▶ **Given problem**
Decide whether each statement agrees with the email on IETF meeting frequency, answering yes or no and quoting the deciding words from the email. (a) The writer says more meetings bring higher expense. (b) The writer thinks the IETF should hold more than three meetings a year. (c) The tsvwg virtual meeting included video.

The optimum number of meetings per year is an interesting question.
Over a considerable range, I believe the more meetings the more
progress and the greater the likelihood of achieving schedules but
also the higher the expense which acts as a restriction on
participation. The fewer meetings, the cheaper/easier participation is
but the more things tend to draft. Here are how many ~1 week meetings
per year some standards organizations have that I happen to know
about:

    3GPP   8 meetings
    IEEE 802 WGs   6 meetings
    Broadband Forum   4 meetings
    IETF   3 meetings

So, I think the IETF's 3 meetings a year is pretty close to optimal
for the IETF.

Thanks,
Donald
===============================
 Donald E. Eastlake 3rd   +1-508-333-2270 (cell)
 2386 Panoramic Circle, Apopka, FL 32703 USA
 d3e3e3@xxxxxxxxx

On Thu, Feb 27, 2020 at 5:01 AM Vittorio Bertola
<vittorio.bertola=40open-xchange.com@xxxxxxxxxxxxxx> wrote:
>
>
> Il 27/02/2020 08:33 Roni Even (A) <roni.even@xxxxxxxxxx> ha scritto:
>
>
> Hi,
>
> I participated in tsvwg virtual meeting last week that had about 30 participants using IETF webex.. If this is a demonstration of holding a virtual meeting in my view we are not ready. I kept losing the audio of the meeting and I was not alone, others complained in the chat window. The suggestion  was to use a PSTN connection to the meeting and not the IP one. This mean that I will have to pay for international call since there was no local free call in number.  Note that it was an audio only plus data, no video.
>
> As ICANN (who has decided to go fully online) is discovering, even if you solved the infrastructural problem (which they apparently plan to solve by using Zoom), there are many problems in running a purely virtual meeting, in addition to the basic ones of missing all the informal interaction, which is usually key to getting the hardest issues solved, and of crippling the emotional and non-verbal communication, which leads much more easily to confrontation.
>
> For example, the timezone problem: no matter which timezone you are in, there will be people for which the meeting will be out of working hours, often during the night. While your employer and your family will accept to "lose" you for a week if you go physically elsewhere, it is much harder to get that accepted if you are home - they will easily still expect you to be available during the day at least for important stuff. As a minimum, your attention will be partly diverted and your physical state will be hampered, and as a maximum, you will miss good chunks of the meeting. In some cases, working at night would even be incompatible with local labour laws.

▶ **Extracted entries**
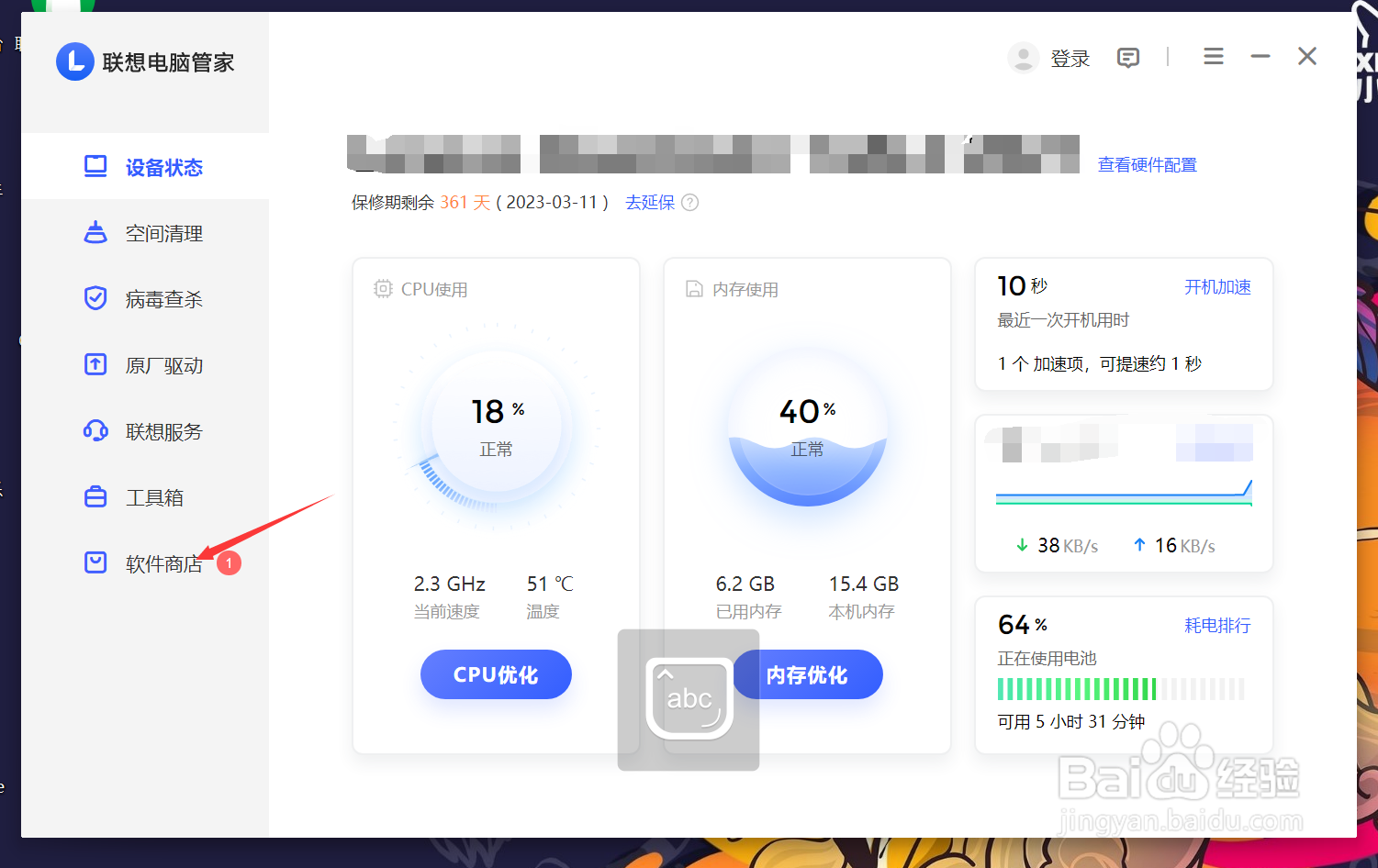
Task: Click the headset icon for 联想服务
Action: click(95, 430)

* * *

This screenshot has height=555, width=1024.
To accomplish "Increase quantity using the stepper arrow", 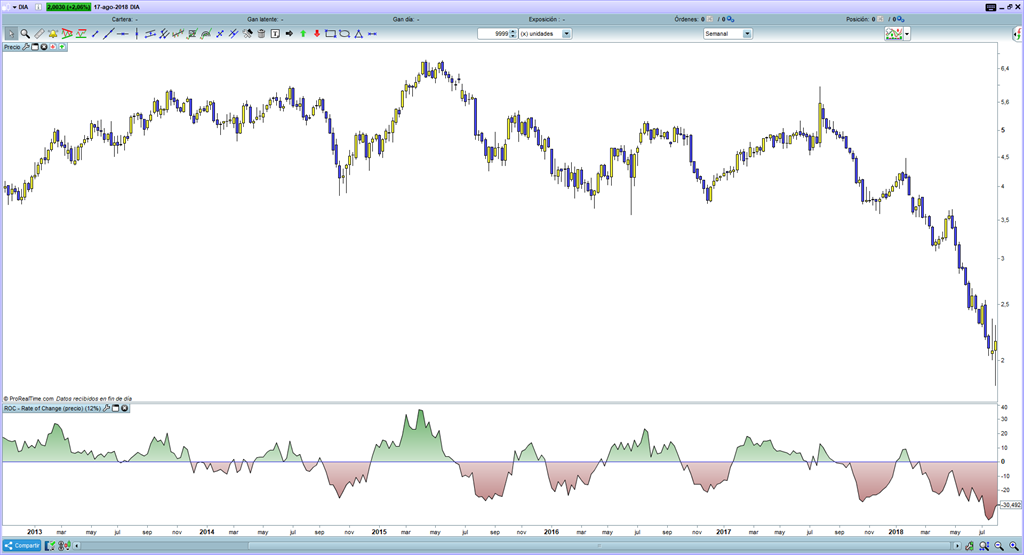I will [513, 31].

▶ **Solution below**
(a) Yes: "the higher the expense which acts as a restriction on participation"
(b) No: "I think the IETF's 3 meetings a year is pretty close to optimal for the IETF"
(c) No: "it was an audio only plus data, no video"